Long before humans built cities and walls, humankind lived in harmony with the wilderness. Now termed “primitives, nomads, and savages,” the barbarians of Ansalon continue to live as their ancestors lived thousands of yeas ago, choosing to dwell in the harshest climes and most inhospitable lands. The barbarians have conquered the mountains, plains, deserts, and tundras.
Barbarians take fierce pride in their ability to survive in difficult places on their own terms. They are people of few words, feeling no need to waste their limited resources on meaningless conversation. Likewise, they tend to be extremely practical in their activities and decisions. They are slow to trust newcomers or make friends but they treat those who earn their trust like family and will risk injury or death for those they consider friends. Barbarians intuitively understand that natural world and respect the power of nature.
Barbarians characters emphasize physical abilities to help them survive in harsh conditions and choose skills and feats best suited for their environment.

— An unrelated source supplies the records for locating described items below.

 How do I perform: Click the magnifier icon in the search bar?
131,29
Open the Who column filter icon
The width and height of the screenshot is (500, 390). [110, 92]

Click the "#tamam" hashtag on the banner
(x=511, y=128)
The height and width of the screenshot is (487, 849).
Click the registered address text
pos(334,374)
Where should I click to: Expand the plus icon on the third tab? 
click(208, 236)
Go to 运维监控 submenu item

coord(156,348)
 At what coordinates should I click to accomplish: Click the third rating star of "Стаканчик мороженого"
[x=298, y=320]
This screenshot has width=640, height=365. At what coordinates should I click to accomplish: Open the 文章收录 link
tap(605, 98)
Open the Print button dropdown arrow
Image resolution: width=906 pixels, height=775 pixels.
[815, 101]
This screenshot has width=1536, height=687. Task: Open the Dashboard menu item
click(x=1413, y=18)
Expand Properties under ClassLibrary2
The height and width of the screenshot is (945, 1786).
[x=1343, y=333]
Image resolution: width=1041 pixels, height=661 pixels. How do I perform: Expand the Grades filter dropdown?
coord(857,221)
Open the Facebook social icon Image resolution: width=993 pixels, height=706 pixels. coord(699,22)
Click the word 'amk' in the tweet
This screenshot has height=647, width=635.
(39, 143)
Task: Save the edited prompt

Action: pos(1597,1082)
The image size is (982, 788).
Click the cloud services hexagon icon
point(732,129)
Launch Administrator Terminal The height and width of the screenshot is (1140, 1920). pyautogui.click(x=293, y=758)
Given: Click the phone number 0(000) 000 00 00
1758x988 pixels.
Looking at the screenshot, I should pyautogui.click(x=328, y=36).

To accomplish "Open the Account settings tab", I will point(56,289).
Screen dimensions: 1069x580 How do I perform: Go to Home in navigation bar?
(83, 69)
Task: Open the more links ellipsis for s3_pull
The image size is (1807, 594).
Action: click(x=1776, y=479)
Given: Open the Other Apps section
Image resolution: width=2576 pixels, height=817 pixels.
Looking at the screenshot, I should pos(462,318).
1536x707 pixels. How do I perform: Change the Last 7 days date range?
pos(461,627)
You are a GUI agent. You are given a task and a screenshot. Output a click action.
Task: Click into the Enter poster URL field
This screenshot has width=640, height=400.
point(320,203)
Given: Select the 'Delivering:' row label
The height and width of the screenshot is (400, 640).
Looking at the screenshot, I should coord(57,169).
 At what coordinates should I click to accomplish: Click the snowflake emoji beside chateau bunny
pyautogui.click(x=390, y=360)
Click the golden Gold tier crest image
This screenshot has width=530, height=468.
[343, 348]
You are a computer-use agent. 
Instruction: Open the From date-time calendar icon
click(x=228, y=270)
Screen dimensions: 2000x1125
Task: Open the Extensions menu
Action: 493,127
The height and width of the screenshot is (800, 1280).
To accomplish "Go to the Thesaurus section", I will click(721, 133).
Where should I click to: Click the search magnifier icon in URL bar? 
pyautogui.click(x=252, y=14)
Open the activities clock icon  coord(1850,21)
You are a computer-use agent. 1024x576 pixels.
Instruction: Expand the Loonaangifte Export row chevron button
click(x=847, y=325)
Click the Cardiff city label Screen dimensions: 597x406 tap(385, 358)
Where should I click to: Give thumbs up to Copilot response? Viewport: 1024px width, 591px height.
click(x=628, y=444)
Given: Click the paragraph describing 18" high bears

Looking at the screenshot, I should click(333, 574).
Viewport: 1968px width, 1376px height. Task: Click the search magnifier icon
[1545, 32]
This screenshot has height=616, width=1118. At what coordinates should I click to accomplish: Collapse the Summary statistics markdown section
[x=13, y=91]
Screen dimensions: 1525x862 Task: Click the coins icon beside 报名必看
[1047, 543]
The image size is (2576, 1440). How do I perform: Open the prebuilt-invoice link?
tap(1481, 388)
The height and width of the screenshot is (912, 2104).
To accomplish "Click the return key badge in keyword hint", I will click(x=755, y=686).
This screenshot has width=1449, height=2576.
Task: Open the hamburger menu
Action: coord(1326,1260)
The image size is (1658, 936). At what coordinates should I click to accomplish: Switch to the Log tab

The human nomads of Ansalon are slightly taller than their civilized cousins, standing between 5'5 to 6'5 feet tall. The nomads of the mountains, plains, and desert are noted for their bronze skin, black hair, and dark eyes, while the Ice Folk in the south have fair skin, light-colored hair (often red), and green or blue eyes. Nomadic people in general gain a “weathered” look from regular exposure to the elements that may make them appear older than they are. They are also lean and physically fit, even in old age.
Each tribe has its own customs for appearance and dress. Such customs are both a part of tradition and practical for the environment. Mountain and plains nomads dress in form-fitting animal skins. The Ice Folk dress in thick furs to protect them from the cold. Desert nomads wear loose-fitting wool robes that protect them in desert heat by day and its chill by night. Most tribes make their own decorative jewelry worn by men and women, and tattooing is common as well.
Distrust of other races, including civilized humans, is deeply ingrained in the mind of every nomad. Even during the best of times, relations between tribes and outsiders are strained. Nomads respect elves-particularly Kagonesti- as a race that understands nature, but even then, nomads consider elves arrogant. Nomads make generalizations about other races, but they give individual members of those races the chance to prove themselves worthy of respect. Nomads inherently trust no one except members of their own tribe.
Civilized people assume that nomads lean toward chaos, but, in truth, they maintain a balance between a rigid sense of tradition and a strong commitment to individual freedom, tending to neutrality with respect to law and chaos. Similarly, their pragmatic lifestyle also leads many nomads to choose neutral alignment with respect to good and evil, rejecting those extremes in their constant struggle to survive.
Barbarians carve out homes even in the most inhospitable of regions. They take pride in surviving conditions that city-raised humans find intolerable.
Barbarians often worship Chislev, a god who rewards respect and understanding of nature. During the eras in which the deities were absent, many nomad tribes reverted to ancestor worship or venerated unseen spirits of nature.
Barbarians speak regional languages dependent upon their location, with varying dialects by tribe. Most tribal members also speak Common.
Barbarians take names that are descriptive of the person or a reflection of the natural world in which the tribe lives. Some names are unique to the languages and customs of the tribe, while others are indicative of the nomads' love of nature.
Tribal folk are very reluctant to leave their families and traditions behind, yet their strong sense of duty and inherent bravery serve them well when they venture into the greater world. Many nomad tribes have tests for their warriors involving quests that take them away from home. Such adventures can require a lifetime to complete.